Search code examples
pythonalgorithmrecursionlongest-substringlongest-path

Trying to figure out longest path algorithm python


I'm trying to make a python script, that gets me the longest repeated character in a given matrix (horizontally and vertically).

Example:

I have this matrix:

afaaf
rbaca
rlaff

Giving this matrix for input, it should result: a 3

You can see that that the 3rd column of the matrix, is full of a's and also, it's the most repeated character in the matrix.

What I have:

#!/bin/python2.7

#Longest string in matrix

#Given a matrix filled with letters.
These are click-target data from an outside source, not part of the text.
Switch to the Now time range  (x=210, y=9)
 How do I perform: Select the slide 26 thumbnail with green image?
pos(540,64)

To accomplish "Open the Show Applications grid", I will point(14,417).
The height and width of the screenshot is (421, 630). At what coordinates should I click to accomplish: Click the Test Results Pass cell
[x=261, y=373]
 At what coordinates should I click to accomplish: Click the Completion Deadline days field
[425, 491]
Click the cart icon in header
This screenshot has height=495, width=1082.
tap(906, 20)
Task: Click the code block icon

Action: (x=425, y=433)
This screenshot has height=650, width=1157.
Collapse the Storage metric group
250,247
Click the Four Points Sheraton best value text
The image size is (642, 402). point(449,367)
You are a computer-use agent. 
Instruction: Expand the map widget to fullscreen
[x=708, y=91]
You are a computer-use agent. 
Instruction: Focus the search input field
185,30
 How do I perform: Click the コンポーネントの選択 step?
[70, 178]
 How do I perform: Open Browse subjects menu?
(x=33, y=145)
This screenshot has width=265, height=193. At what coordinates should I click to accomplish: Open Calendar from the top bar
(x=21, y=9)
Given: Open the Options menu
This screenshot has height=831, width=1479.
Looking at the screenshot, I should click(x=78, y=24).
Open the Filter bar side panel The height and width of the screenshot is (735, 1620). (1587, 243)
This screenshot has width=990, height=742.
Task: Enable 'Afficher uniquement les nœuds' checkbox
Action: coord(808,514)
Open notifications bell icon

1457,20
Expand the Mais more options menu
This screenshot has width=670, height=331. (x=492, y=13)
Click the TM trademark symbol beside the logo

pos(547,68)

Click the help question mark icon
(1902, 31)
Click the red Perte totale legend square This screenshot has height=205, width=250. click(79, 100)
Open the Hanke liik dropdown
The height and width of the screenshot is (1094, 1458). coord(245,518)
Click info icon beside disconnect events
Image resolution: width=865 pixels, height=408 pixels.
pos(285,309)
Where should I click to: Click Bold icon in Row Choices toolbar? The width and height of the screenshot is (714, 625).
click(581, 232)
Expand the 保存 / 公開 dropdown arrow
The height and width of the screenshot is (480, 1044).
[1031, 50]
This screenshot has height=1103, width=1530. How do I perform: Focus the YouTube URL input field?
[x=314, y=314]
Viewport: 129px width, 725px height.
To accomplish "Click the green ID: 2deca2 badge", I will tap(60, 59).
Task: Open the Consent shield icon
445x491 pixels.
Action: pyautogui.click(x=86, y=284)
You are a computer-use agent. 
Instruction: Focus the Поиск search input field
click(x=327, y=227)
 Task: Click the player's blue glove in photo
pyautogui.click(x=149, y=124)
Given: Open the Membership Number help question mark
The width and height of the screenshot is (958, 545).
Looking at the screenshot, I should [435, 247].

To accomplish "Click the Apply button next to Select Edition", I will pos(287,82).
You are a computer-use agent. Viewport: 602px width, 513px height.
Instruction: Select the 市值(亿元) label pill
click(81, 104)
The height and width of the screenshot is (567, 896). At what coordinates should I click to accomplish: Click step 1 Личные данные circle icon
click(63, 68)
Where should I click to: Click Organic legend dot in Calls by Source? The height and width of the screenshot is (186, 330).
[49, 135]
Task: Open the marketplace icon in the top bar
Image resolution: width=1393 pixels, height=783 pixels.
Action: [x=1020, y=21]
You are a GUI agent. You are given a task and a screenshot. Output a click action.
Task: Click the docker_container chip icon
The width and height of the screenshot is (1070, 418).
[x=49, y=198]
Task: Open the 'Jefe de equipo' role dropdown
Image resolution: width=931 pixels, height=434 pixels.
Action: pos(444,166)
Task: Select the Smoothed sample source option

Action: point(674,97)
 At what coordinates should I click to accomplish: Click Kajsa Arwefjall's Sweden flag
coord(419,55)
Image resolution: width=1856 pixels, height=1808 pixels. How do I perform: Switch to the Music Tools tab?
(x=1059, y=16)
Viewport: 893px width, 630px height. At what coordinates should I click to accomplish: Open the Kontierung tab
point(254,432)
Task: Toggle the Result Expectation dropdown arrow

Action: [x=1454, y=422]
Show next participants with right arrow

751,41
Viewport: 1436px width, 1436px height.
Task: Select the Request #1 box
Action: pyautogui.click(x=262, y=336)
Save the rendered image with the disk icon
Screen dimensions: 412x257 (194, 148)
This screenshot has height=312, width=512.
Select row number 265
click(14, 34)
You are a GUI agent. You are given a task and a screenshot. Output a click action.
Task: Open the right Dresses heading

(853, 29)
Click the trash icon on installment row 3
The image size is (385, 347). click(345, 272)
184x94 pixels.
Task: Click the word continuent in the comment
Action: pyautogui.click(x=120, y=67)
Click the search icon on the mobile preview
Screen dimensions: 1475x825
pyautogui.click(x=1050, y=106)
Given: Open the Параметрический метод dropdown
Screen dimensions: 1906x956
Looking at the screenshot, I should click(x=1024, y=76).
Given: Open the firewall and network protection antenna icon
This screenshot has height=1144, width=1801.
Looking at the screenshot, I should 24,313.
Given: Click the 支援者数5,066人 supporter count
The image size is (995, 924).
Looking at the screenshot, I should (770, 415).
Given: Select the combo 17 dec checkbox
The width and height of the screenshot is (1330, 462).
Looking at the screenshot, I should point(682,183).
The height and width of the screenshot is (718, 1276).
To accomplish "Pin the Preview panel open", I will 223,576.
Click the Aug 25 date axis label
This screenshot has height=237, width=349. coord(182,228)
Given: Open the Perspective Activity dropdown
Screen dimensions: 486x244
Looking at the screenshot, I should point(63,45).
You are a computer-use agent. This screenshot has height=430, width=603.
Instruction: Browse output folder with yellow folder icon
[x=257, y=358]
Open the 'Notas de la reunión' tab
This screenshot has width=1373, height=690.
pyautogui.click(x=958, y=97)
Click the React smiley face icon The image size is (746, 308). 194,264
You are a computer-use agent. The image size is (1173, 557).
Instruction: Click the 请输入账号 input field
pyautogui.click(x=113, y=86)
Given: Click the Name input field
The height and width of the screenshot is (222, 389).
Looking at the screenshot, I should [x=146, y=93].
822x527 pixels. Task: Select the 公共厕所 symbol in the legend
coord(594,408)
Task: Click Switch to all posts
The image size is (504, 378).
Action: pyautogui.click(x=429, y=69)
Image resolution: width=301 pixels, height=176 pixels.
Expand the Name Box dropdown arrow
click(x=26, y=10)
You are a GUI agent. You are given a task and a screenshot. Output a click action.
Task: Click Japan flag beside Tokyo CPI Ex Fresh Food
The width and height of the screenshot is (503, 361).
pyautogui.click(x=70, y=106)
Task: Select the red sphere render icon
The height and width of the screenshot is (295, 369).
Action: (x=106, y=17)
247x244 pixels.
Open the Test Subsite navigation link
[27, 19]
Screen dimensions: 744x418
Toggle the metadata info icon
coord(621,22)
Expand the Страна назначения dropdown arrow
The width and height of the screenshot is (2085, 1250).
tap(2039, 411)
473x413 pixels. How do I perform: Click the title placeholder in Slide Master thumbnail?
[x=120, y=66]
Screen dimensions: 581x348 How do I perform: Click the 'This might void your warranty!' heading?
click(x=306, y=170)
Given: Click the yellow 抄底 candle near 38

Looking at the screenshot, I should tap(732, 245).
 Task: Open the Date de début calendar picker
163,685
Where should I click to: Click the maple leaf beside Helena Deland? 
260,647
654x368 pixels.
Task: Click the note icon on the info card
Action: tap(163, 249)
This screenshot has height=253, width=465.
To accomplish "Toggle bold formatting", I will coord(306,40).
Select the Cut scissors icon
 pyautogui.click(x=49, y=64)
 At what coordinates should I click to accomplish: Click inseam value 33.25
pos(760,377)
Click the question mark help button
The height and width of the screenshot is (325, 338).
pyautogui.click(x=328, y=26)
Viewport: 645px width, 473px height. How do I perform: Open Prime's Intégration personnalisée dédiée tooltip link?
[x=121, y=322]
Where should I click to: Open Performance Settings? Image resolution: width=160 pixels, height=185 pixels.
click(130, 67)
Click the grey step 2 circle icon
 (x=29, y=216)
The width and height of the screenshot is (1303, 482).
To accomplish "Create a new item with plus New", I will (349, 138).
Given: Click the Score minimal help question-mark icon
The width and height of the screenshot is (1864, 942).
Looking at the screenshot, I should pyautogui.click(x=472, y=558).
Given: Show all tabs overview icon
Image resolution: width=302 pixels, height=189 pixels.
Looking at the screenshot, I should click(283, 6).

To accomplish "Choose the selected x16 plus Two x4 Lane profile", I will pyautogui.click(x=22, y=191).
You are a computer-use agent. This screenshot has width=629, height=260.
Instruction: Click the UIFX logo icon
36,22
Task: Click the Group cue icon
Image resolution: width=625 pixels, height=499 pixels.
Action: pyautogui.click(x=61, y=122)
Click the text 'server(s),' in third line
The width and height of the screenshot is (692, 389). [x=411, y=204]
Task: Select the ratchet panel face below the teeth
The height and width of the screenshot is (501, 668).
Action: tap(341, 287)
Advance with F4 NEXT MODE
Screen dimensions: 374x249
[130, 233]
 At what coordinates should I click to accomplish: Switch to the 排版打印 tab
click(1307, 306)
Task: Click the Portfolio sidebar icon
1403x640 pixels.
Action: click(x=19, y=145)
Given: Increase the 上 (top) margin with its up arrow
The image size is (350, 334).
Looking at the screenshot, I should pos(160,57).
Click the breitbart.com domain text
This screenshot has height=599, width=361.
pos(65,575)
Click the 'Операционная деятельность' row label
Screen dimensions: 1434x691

Find the longest string, containing only the same letter, which can be obtained by starting
#with any position and then moving horizontally and vertically (each cell can be visited no more than 1 time).


# Settings here
# -------------
string_matrix = """
afaaf
rbaca
rlaff
"""

pos = (0,0)
# -------------

import pdb
import time
import collections
from collections import defaultdict
import re


rows = 0
columns = 0
matrix = []
matrix2 = []
counter = 0
res_l = []
i = 0
c = ''

# if matrix2 is full of 1's, stop
def stop():
    for i in range(0, rows):
        for j in range(0, columns):
            if matrix2[i][j] == 0:
                return False
    return True

# checks the points, and returns the most repeated char and length
def check_points(points1, points2):
    r = []

    r.append(-1)
    r.append('')

    # create strings from matrix
    s1 = ''
    s2 = ''


    for point in points1:
        s1 += matrix[point[0]][point[1]]

    for point in points2:
        s2 += matrix[point[0]][point[1]]

    rr = {}

    for c in s1:
        rr[c] = 0

    for c in s2:
        rr[c] = 0

    for i in range(0, len(s1)):
        k = 1
        for j in range(i+1, len(s1)):
            if s1[i] == s1[j]:
                k += 1
            else:
                break
            if k > rr[s1[i]]:
                rr[s1[i]] = k


    for i in range(0, len(s2)):
        k = 1
        for j in range(i+1, len(s2)):
            if s2[i] == s2[j]:
                k += 1
            else:
                break
            if k > rr[s2[i]]:
                rr[s2[i]] = k


    m = -1
    c = ''
    for key,value in rr.iteritems():
        if value > m:
            m = value
            c = key

    return m, c


# Depth-first search, recursive
def search(pos):
    global res_l
    global matrix2
    global c

    counter = 0

    x = pos[0]
    y = pos[1]

    c = matrix[x][y]

    # base clause
    # when matrix2 is all checked
    if stop():
        return counter, c



    points1 = []
    points2 = []
    allpoints = []

    for i in range(0, columns):
            if matrix2[x][i] != 1:
                points1.append([x, i])
                allpoints.append([x, i])


    for i in range(0, rows):
            if matrix2[i][x] != 1:
                points2.append([i, x])
                allpoints.append([i, x])





    r = check_points(points1, points2)


    if r[0] > counter:
        counter = r[0]
        c = r[1]

    matrix2[x][y] = 1


    for point in allpoints:
        rr = search(point)
        if rr[0] > counter:
            counter = int(rr[0])
            c = rr[1]
            #print 'c: ' + str(c) + ' - k: ' + str(counter)



    return counter, c

def main():
    # create the matrix from string
    string_matrix_l = string_matrix.strip()
    splited = string_matrix_l.split('\n')


    global rows
    global columns
    global matrix
    global matrix2

    rows = len(splited)
    columns = len(splited[1])



    # initialize matrixes with 0
    matrix = [[0 for x in range(columns)] for x in range(rows)]
    matrix2 = [[0 for x in range(columns)] for x in range(rows)]


    # string to matrix
    i = 0
    for s in splited:
        s = s.strip()
        if s == '':
            continue

        j = 0

        for c in s:
            try:## Heading ##
                matrix[i][j] = c
                #print 'ok: ' + str(i) + ' ' + str(j) + ' ' +  c
            except:
                print 'fail: index out of range matrix[' + str(i) + '][' + str(j)+'] ' + c
            j = j + 1

        i = i + 1


    # print some info
    print 'Given matrix: ' + str(matrix) + '\n'
    print 'Start position: ' + str(pos)
    print 'Start character: ' + str(matrix[pos[0]][pos[1]])

    # get the result
    res = search(pos)
    print '-------------------------------------'
    print '\nChar: ' + str(res[1]) + '\nLength: ' + str(res[0])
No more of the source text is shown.